Thank you to the distinguished panellists for grounding this discussion in the principles of equity, accountability and human rights. I am delivering this oral statement on behalf of Harm Reduction International and the co-signatories.

As States gather to discuss how public resources can be mobilised to fulfil economic, social and cultural rights obligations, it is essential to confront the continued heavy investment in punitive drug policies that are fiscally wasteful, socially destructive, and incompatible with their human rights commitments, while essential health and social responses face funding cuts.

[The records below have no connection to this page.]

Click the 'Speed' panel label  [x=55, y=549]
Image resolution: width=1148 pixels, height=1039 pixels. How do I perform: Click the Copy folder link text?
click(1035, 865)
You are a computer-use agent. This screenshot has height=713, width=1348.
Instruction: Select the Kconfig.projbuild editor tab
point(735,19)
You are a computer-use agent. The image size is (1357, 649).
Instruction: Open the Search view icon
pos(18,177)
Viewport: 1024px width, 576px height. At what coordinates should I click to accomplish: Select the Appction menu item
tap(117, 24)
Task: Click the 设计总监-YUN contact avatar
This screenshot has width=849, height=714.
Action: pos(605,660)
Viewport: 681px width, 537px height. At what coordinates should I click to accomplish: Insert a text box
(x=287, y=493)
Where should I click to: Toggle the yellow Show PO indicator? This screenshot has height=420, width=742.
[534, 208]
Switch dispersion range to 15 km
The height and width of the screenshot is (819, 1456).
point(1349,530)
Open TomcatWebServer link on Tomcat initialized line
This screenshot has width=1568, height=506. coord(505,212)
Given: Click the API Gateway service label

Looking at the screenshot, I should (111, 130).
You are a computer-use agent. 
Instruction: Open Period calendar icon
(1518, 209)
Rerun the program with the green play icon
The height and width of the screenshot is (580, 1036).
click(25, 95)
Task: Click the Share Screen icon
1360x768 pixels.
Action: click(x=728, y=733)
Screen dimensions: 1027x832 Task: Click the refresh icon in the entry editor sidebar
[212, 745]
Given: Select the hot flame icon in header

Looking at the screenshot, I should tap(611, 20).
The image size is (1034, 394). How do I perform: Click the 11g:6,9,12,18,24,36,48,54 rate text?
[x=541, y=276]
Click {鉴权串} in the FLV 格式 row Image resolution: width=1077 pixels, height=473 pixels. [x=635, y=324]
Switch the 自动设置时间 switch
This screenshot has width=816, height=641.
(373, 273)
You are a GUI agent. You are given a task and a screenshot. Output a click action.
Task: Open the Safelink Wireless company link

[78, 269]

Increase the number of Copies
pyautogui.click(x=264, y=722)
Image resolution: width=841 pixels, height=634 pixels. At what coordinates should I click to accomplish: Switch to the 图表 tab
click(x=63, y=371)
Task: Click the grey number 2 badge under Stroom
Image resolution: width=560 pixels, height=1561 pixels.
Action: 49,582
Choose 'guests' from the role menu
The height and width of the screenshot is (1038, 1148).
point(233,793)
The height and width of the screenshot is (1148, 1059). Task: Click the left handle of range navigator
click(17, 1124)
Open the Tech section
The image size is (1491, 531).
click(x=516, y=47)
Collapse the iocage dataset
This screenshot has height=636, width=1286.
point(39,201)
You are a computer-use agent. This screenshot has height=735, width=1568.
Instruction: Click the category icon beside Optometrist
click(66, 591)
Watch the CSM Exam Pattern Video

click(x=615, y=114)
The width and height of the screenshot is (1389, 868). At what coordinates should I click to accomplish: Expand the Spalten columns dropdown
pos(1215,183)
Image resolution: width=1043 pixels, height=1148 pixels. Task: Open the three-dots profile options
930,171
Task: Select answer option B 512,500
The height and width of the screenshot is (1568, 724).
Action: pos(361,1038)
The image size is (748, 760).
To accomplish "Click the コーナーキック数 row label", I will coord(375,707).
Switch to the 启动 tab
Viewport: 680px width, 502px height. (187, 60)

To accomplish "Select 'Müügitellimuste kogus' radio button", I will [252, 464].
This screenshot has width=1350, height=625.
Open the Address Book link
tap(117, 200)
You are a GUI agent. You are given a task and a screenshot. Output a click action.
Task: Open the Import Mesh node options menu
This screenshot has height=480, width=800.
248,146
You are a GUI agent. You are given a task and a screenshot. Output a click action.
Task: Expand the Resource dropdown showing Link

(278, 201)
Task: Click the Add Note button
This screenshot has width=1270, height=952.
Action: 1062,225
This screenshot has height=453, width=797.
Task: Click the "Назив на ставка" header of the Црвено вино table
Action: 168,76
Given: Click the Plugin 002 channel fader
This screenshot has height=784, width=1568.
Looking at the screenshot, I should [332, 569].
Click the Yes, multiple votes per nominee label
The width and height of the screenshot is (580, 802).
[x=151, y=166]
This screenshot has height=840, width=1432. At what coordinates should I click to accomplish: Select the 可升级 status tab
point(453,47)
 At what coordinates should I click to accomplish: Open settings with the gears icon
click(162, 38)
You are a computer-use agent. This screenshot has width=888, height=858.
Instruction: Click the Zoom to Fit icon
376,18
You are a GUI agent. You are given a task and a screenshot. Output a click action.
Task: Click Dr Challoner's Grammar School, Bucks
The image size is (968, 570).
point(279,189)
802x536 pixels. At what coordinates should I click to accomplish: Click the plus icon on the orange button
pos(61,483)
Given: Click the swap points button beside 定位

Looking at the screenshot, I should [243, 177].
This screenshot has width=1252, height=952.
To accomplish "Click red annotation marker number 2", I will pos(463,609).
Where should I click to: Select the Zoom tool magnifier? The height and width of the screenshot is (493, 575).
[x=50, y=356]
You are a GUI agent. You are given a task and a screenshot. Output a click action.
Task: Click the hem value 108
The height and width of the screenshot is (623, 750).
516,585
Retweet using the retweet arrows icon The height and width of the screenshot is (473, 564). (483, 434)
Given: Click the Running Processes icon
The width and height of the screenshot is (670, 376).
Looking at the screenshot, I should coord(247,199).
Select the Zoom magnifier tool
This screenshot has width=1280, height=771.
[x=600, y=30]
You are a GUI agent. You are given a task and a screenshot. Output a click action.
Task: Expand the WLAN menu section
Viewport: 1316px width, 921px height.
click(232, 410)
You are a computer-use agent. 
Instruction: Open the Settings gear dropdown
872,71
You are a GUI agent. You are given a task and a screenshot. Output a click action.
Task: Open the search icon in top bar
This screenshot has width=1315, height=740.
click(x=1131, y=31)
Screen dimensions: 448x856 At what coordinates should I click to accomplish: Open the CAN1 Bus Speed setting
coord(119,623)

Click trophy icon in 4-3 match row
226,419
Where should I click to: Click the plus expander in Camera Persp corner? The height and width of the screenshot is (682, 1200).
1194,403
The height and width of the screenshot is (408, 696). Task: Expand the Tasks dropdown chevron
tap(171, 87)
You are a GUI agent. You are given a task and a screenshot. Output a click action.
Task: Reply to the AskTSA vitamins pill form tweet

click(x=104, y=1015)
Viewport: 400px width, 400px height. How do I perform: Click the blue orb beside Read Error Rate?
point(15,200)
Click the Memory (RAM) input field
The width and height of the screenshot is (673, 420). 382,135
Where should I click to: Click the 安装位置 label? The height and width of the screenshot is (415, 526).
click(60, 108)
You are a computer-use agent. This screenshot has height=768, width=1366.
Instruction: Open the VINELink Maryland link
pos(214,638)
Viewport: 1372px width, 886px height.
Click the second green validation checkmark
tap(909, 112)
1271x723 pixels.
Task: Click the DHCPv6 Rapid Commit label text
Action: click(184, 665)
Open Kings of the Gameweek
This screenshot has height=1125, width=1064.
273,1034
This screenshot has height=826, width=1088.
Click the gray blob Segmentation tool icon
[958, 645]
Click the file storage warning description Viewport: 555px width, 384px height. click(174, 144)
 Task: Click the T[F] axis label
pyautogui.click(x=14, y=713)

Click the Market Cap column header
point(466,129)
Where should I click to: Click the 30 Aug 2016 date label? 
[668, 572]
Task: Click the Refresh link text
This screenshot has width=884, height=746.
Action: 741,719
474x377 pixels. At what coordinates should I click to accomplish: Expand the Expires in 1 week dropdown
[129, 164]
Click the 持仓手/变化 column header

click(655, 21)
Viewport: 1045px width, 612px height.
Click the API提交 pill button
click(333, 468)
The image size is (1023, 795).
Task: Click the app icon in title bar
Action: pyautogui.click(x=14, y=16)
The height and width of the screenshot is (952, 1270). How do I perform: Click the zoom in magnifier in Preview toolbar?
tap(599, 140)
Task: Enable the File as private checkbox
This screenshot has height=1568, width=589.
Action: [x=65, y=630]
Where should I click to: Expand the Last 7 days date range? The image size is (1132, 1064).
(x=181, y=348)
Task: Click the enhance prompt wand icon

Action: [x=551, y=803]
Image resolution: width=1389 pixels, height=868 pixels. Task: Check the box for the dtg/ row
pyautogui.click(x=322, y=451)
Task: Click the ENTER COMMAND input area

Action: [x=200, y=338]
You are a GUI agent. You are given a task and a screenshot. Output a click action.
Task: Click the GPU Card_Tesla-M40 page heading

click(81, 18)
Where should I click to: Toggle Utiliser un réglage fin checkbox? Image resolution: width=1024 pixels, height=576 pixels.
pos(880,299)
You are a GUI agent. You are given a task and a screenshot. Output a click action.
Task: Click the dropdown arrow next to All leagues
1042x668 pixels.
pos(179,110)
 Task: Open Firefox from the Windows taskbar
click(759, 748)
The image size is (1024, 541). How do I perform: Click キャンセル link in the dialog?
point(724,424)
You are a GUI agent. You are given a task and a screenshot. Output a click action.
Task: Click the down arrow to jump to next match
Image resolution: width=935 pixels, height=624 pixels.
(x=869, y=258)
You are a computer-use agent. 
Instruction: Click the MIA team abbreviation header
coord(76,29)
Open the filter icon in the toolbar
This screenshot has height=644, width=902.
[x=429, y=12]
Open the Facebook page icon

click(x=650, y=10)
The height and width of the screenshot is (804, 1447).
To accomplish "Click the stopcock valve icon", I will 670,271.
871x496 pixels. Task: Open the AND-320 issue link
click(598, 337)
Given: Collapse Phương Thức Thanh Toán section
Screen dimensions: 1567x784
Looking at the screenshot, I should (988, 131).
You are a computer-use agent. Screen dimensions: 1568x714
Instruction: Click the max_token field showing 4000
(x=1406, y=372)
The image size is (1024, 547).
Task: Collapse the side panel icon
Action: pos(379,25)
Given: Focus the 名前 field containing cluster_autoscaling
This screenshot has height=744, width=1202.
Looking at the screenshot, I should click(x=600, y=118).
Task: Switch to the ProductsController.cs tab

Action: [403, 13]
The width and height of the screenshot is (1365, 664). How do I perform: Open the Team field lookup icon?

Globally, more than 100 billion US dollars are spent every year on punitive drug law enforcement, while harm reduction services receive only a small fraction of what is needed. This approach is inefficient and incompatible with sustainable development and the right to health. Punitive drug policies drive mass incarceration, inequality, poverty, environmental harm and public health crises. It diverts scarce public funds away from health systems and social protection, and resulting in the continued use of public budgets to finance preventable harm.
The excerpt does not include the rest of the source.